- Work order -
Reproduce the records without their pictures, keeping every word as it is.

Records supplied section start

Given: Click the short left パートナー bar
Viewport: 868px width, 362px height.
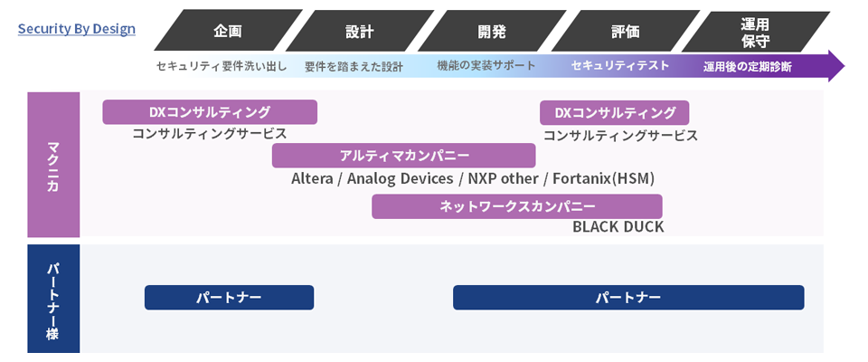Looking at the screenshot, I should (x=229, y=298).
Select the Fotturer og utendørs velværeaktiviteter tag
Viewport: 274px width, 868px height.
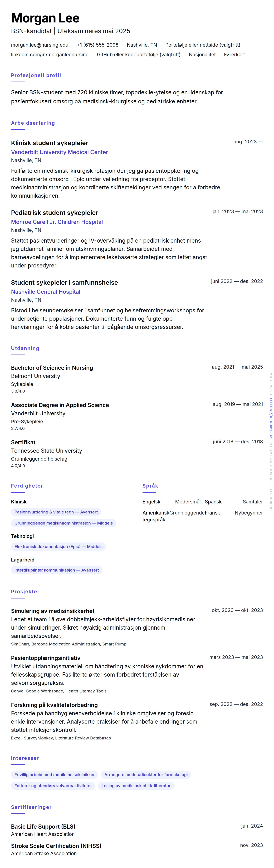pyautogui.click(x=53, y=786)
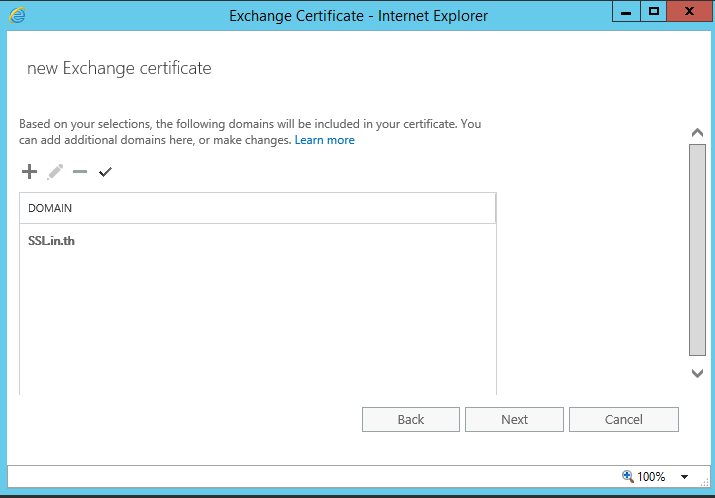Minimize the Exchange Certificate window
Screen dimensions: 715x498
tap(626, 12)
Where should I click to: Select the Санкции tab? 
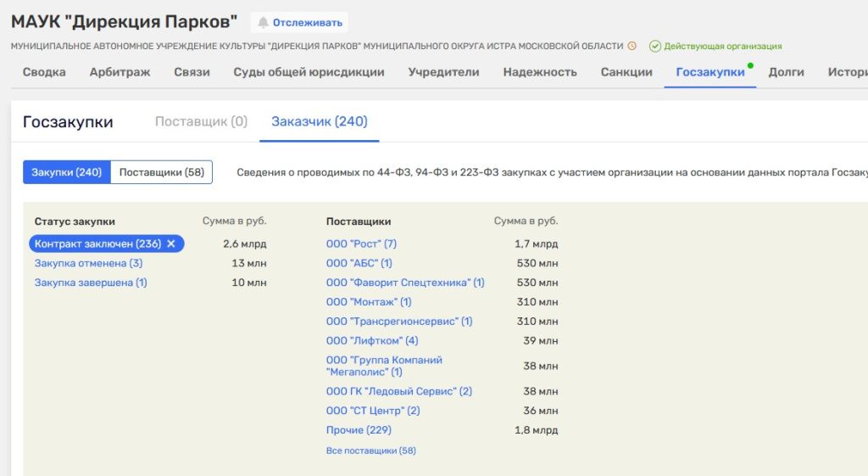tap(626, 72)
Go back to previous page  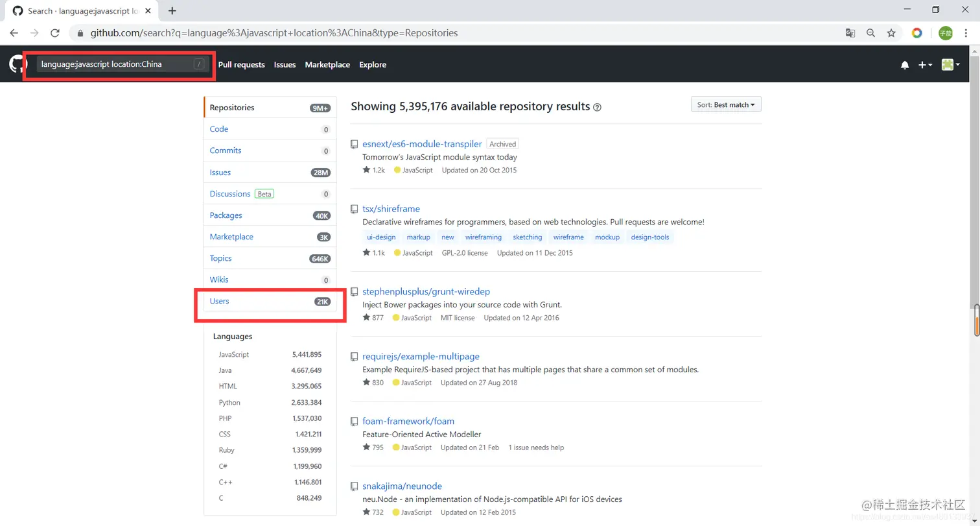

Records supplied section end

- Your solution -
Given: Click the short left パートナー bar
Viewport: 868px width, 362px height.
Looking at the screenshot, I should (x=229, y=298).
Select the Fotturer og utendørs velværeaktiviteter tag
Viewport: 274px width, 868px height.
pyautogui.click(x=53, y=786)
Minimize the Exchange Certificate window
Screen dimensions: 715x498
tap(626, 12)
Where should I click to: Select the Санкции tab? 
tap(626, 72)
Go back to previous page  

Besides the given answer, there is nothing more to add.